We need to stop fixating on "paper" or "digital" and think of it as "book".



[1] Larger publishing houses spend less on the paper costs because of bulk quantities, smaller and indie presses will spend more because they don't have the purchasing power, or experience in moving a book from raw content to finished product but the expense stays around the 10% mark.

[2] Instead of paper, we have digital files, which must be created and displayed on plastic devices - plastic comes from oil which we all know is terribly expensive - the price is born more by the consumer than the publisher, but it's still there. Plus, digital files degrade and need to be re-mastered. That's an expense for both the publisher (who should be the only authorised source for the master file and for making and delivering files to booksellers - booksellers shouldn't get a master file from which they can then run as many copies as they want. Like print books or movies, they only get so many and when they sell out, they order more. It keeps the quality up and keeps the publisher accountable, not the bookseller.
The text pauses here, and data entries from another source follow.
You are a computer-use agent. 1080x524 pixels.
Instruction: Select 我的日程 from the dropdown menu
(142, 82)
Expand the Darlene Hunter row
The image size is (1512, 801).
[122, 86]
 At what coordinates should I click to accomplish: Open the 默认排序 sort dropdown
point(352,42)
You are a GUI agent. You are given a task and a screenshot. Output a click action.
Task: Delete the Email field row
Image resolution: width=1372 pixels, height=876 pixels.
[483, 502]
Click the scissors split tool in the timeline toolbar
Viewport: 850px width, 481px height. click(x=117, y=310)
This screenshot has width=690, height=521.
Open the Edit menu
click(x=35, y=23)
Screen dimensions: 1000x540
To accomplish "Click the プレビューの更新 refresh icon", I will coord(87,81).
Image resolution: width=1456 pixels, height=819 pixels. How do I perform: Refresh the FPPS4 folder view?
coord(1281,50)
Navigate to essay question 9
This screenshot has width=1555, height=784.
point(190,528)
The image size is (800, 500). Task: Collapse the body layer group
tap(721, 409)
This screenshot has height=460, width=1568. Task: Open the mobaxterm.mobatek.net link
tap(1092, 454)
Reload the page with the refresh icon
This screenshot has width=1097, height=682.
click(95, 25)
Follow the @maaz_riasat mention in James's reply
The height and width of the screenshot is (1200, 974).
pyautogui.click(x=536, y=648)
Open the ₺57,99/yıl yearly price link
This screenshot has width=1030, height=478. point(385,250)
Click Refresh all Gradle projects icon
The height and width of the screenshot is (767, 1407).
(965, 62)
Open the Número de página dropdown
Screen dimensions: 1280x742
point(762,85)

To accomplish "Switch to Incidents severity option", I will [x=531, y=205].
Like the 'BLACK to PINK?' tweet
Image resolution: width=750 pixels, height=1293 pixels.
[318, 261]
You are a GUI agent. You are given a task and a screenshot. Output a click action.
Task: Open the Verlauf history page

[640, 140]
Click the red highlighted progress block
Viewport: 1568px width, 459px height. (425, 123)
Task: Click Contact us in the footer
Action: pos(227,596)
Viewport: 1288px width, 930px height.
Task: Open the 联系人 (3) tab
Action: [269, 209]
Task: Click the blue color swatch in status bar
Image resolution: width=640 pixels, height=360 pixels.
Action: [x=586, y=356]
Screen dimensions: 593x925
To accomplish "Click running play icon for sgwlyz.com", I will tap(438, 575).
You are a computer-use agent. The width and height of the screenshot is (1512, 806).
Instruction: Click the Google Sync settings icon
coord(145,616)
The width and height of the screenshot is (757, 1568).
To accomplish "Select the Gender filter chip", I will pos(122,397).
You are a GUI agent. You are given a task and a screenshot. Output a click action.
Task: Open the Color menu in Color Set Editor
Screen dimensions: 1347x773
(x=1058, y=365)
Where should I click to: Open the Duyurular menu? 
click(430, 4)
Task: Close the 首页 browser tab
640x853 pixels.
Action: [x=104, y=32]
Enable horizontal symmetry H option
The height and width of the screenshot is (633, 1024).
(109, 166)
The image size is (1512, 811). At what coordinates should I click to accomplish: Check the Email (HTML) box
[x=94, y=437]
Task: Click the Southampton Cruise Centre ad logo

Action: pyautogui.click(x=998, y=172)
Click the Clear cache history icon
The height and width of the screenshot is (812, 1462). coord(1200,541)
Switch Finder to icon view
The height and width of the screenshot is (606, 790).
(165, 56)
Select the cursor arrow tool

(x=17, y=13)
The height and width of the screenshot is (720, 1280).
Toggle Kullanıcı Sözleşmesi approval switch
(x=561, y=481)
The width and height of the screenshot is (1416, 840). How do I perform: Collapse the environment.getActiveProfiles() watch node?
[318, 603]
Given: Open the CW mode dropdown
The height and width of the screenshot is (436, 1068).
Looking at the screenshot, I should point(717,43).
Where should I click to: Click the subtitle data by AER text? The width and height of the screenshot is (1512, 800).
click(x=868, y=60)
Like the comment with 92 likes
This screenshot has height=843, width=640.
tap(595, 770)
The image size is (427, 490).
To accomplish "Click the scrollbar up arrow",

[3] I should have lumped ink with paper, so consider it done.

[4] And instead of printing presses, they'll use mainframe computers and the techs to maintain them and the people to oversee the final product to make sure it doesn't get mangled in the programming. We can probably add the cost of the broadband here, not the actual broadband itself, but the equipment to connect the mainframes to the internet to share the files - and don't forget, because some people have no lives, these computers also need state-of-the-art antivirus and anti-hacking protection and safeguards against DOS attacks - and the people to maintain those. Expense is still there, just in a different form.

[5] Few publishing houses keep huge inventories of print books anymore and haven't for more than a decade because they get very heavily taxed on it. Print runs are smaller and books go out of print much faster as a result. Warehousing is the tiniest part of the expense of publishing anymore. That expense is now taken by computers which store the digital files of the books, and yes, memory costs in computers. Back-ups are needed, and anti-hacking and anti-virus programs and people to supervise them, so actually, I think right now the cost of a paper warehouse is about the same asa digital warehouse.

[6] Shipping is a lot more than postage and packaging. It also includes people to oversee that the right product is shipped to the right person, to handle returns, and to deal with damaged goods. It includes the cost of broadband and the cost of the equipment to send it via the internet. That's the "and handling" part of "shipping and handling". The postage part is negligible compared to the handling part, and that part still exists for digital ebooks. It's just in a less visible form.